E ela trabalhava em sua teia. O biólogo ignorou um pouco sua ciência, que lhe diria que fazer teias estava na programação genética daquele aracnídeo, e indagou-se sobre o que ela pensava em agarrar naquele terreno árido no meio do oceano, onde, ainda que pequenina, era a única soberana e também, provavelmente, a solitária moradora. Talvez o cientista tenha aproveitado-se da própria solidão para dirigir-se em voz alta para ela.
Mas o que você pensa que está fazendo?
Claro, a aranha não respondeu. Continuou a fazer sua teia. Ninguém sabe até hoje como chegou ali. Ninguém sabe se ela, afinal, conseguiu alguma presa ou se morreu de fome. Apenas sabe-se que ela tinha algo a fazer e, portanto, fazia. Como se soubesse que a essência da teia não está na vítima a ela destinada, mas nos próprios fios e no visgo que a compõem. Vejo nisso ação desinteressada.

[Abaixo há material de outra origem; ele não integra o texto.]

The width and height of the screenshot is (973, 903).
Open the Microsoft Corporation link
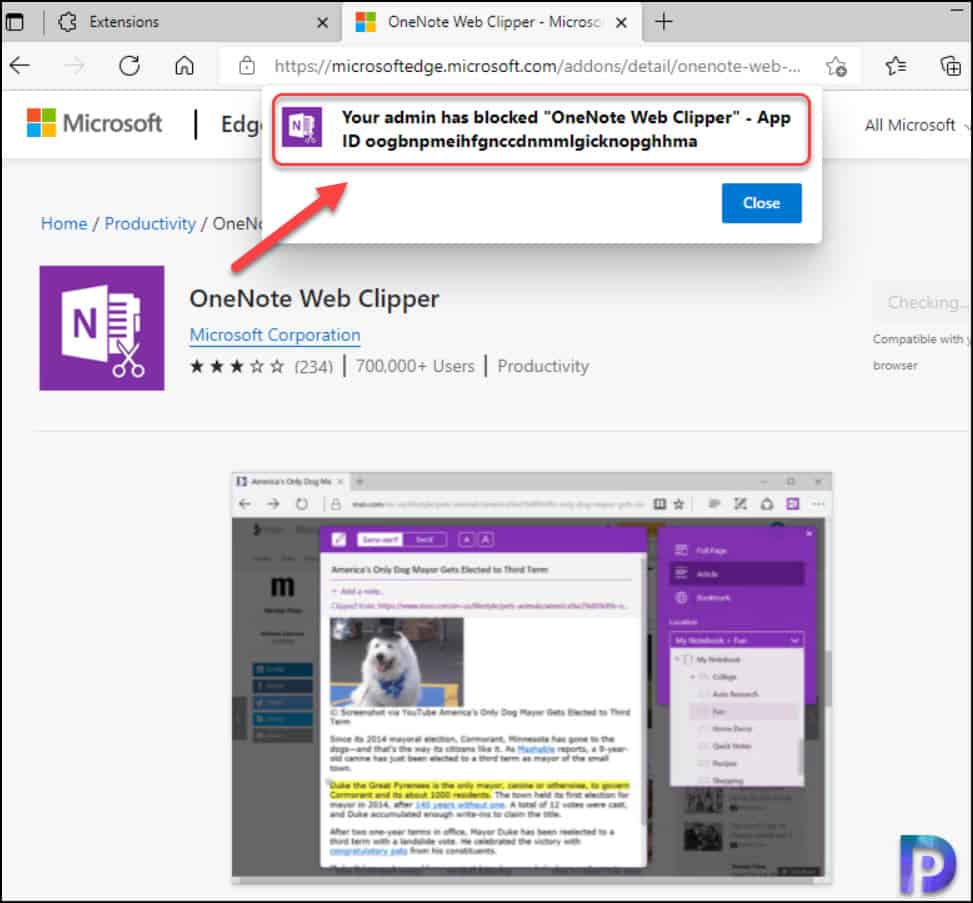(x=274, y=335)
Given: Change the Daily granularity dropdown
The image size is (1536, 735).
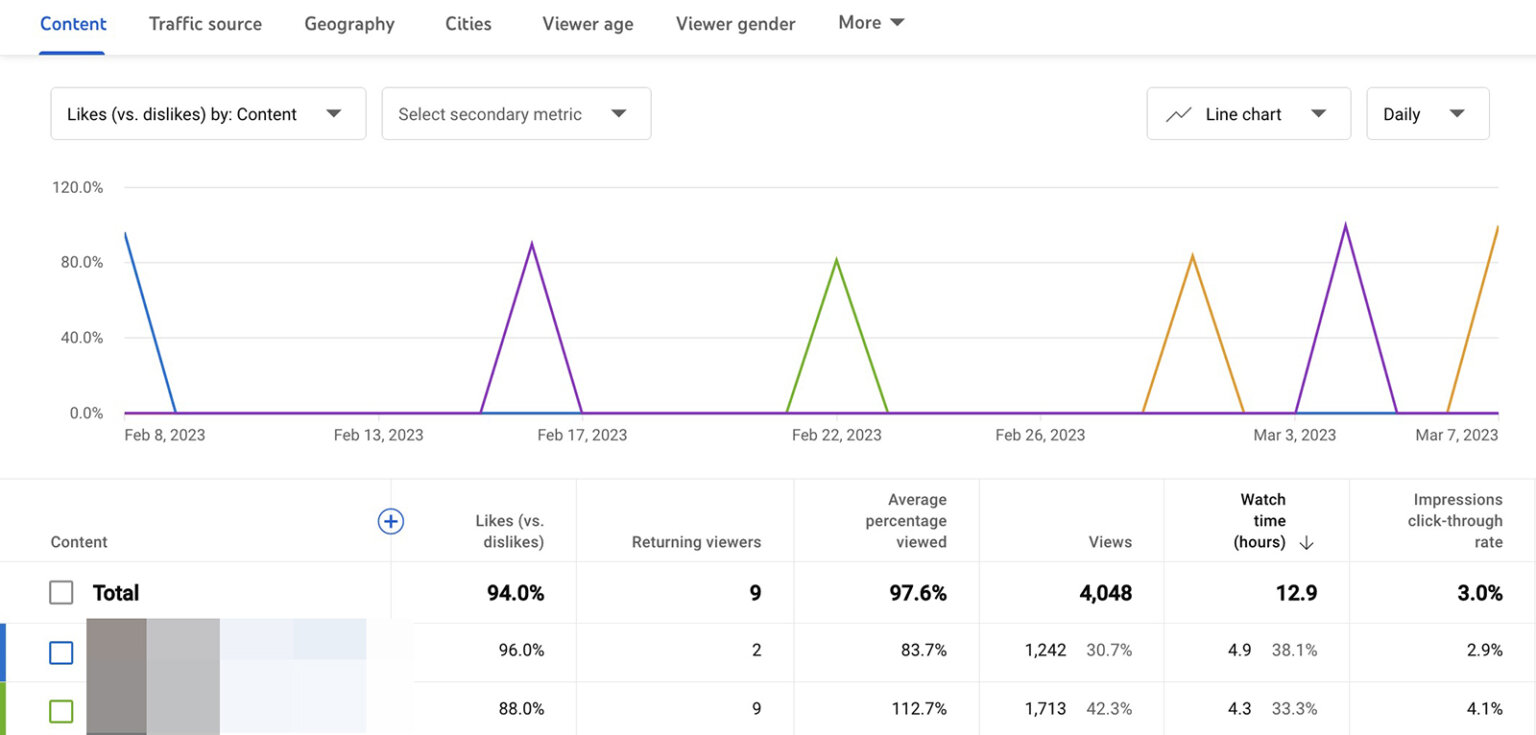Looking at the screenshot, I should (1427, 113).
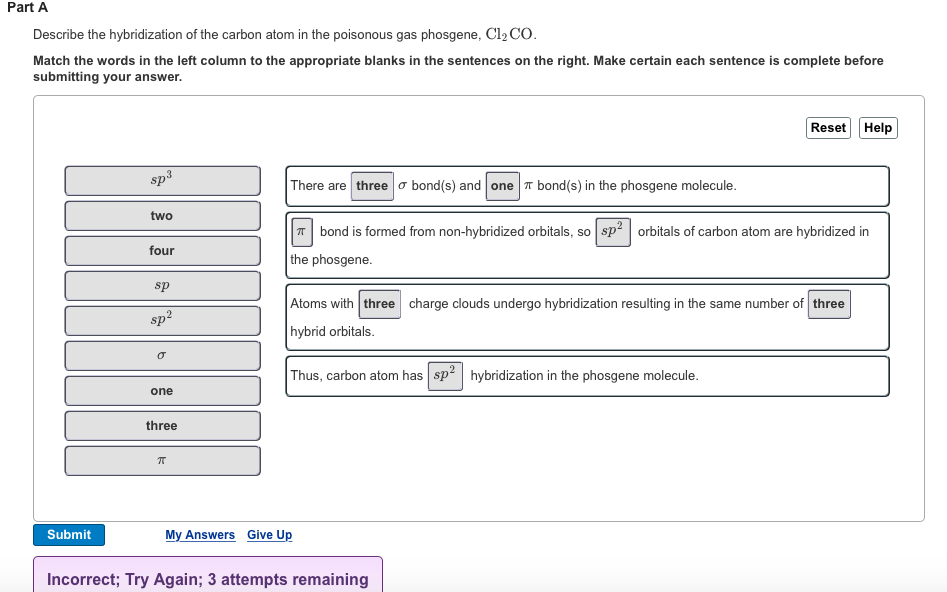This screenshot has height=592, width=947.
Task: Click the Submit button
Action: tap(69, 535)

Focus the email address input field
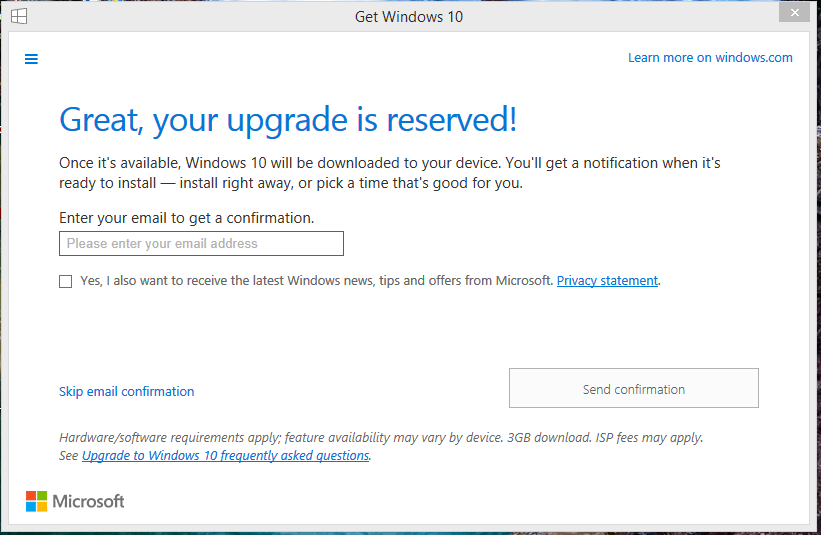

Mas Cracatoa, com c. Voltemos a ela.
Essa ilha, se assim podemos chamá-la, nasce exatamente nesse momento em que esse menino de sete anos de idade está sentado ao lado desse homem, a assistir o programa de Carl Sagan. O garoto acha que o pai é o homem mais inteligente do mundo, pois lhe explica as coisas de um jeito que nem o astrônomo da Nasa consegue. Falamos agora de um meio de comunicação que talvez ultrapasse as formas mais densas da linguagem como a fala e as imagens.
Ambos, o menino e o homem ficam espantados com as coisas que são relatadas na tevê. Uma ilha explodiu. Milhares morreram. O barulho foi ouvido a milhares de milhas. A palavra Cracatoa, portanto, para ambos passou a ser sinônimo, se não de tragédia, ao menos de acontecimentos grandiosos. Aqueles maiores do que a cabeça da gente pode comportar.
Como um quaquilhão, por exemplo.
O menino cresce e vira homem. O homem cresce e torna-se mais homem ainda. Ambos continuam pai e filho, como é de costume. O homem que era menino sabe agora que o pai não é o sujeito mais inteligente do mundo, mas também sabe que ele não precisa ser para amá-lo. O homem que agora é ainda mais homem sabe que o filho não vai se tornar cientista da Nasa nem vai perpetuar o nome ao longo das décadas. Mas, da mesma forma, sabe que isso é desnecessário para que os laços entre os dois sejam inquebráveis.
Mas, no meio disso tudo, há uma história de um prédio que o garoto um dia sonhou construir onde colocaria toda a sua família e seus amigos, para que sempre estivessem próximos. É claro que ninguém nunca fez ou conseguiu fazer tal coisa. Cracatoa é um pouco isso. É uma ilha onde cabem os amigos.
Nela, a vida cresce forte. Não se sabe exatamente onde fica, de onde veio e aonde vai. Só se encontram vestígios de sua passagem. Os cientistas, intrigados, sem saber que fim ela teve, se explodiu ou afundou ou zarpou, preferem dizer que Cracatoa simplesmente sumiu, sem apostar os seus diplomas. Não se arriscam a ser exatos. Desconfiam, no entanto, que tudo ali é intenso, dado que seus vestígios o são. Trata-se de um lugar em que os puros e os lascivos convivem em paz. Pois há sentimento no imaculado, mas há também sentir no que deseja com a carne pulsante.
Para Cracatoa nascer do nada - isso eles, os cientistas, não sabem - basta uma microscópica centelha. Apenas.
Mas o que é isso sobre meu teclado? Uma aranha?